For this initial lecture of the Kosmos Colloquium Series, I believe it will be useful to explore the history of how the immanent and transcendent and their relationship to each other and to the human have evolved across the millennia, hopefully to provide a clarifying overview and historical context for subsequent presentations in this series. My talk will draw on the insights of depth psychology, the history of ideas, the evolution of religion, the history of science, and moral philosophy. Ultimately, I hope to shed light on our current critical moment in human evolution, a threshold of transformation in which articulating and bringing to consciousness this underlying dynamic reality could play a helpful role in shaping our future.

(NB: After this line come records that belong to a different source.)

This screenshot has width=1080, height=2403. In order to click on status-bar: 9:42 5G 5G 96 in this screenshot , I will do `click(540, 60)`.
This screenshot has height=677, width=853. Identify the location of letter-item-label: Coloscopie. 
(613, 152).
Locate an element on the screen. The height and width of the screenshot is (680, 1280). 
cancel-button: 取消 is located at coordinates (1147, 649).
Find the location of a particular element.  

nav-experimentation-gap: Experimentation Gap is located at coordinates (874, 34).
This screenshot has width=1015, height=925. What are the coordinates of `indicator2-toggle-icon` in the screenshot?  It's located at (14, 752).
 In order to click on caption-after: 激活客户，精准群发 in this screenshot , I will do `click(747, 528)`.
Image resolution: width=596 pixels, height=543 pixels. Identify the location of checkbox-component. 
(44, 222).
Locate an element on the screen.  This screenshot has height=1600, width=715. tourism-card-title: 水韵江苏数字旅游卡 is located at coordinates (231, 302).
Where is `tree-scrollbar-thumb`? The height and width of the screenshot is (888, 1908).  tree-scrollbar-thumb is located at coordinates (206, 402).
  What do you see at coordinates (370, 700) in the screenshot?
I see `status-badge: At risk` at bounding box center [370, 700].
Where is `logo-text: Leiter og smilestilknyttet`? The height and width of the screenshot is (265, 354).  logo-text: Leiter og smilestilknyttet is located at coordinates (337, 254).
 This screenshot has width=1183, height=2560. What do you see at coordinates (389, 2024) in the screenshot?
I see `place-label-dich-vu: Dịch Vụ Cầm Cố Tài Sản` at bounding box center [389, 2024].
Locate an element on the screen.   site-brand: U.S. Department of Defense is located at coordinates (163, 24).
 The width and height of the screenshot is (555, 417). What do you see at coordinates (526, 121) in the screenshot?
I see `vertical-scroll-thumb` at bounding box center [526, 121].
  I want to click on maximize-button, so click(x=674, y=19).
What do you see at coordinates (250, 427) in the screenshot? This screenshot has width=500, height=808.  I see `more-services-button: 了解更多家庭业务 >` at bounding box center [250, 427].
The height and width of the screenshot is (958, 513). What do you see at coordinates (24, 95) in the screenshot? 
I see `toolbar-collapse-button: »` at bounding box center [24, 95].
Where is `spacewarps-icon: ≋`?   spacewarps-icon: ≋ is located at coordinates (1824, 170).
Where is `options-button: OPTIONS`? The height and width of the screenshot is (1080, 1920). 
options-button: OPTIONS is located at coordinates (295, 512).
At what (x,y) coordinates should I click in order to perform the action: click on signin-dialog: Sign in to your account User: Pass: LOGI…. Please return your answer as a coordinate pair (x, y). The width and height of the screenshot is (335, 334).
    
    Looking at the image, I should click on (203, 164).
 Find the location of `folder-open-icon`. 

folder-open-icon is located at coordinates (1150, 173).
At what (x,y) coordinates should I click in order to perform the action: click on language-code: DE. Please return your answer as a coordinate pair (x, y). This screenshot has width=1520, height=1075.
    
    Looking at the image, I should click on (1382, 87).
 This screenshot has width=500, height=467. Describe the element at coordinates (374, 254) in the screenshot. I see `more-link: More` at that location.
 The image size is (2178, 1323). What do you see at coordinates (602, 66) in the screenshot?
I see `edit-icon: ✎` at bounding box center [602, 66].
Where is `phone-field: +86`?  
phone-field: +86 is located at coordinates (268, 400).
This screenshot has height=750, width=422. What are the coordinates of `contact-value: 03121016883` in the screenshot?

Richard Tarnas, PhD, is Professor Emeritus at the California Institute of Integral Studies, where he was the founding director of the Philosophy, Cosmology, and Consciousness department. During his thirty years there, he taught courses in the history of ideas, depth psychology, archetypal cosmology, cultural history, and the evolution of consciousness. He has also frequently lectured on archetypal studies and depth psychology at Pacifica Graduate Institute and was formerly the director of programs and education at Esalen Institute. He is the author of The Passion of the Western Mind, a narrative history of the Western world view from the ancient Greek to the postmodern that is widely used in universities. His second book, Cosmos and Psyche, received the Book of the Year Prize from the Scientific and Medical Network. He is a past president of the International Transpersonal Association and was a long-time member of the Board of Governors for the C. G. Jung Institute of San Francisco.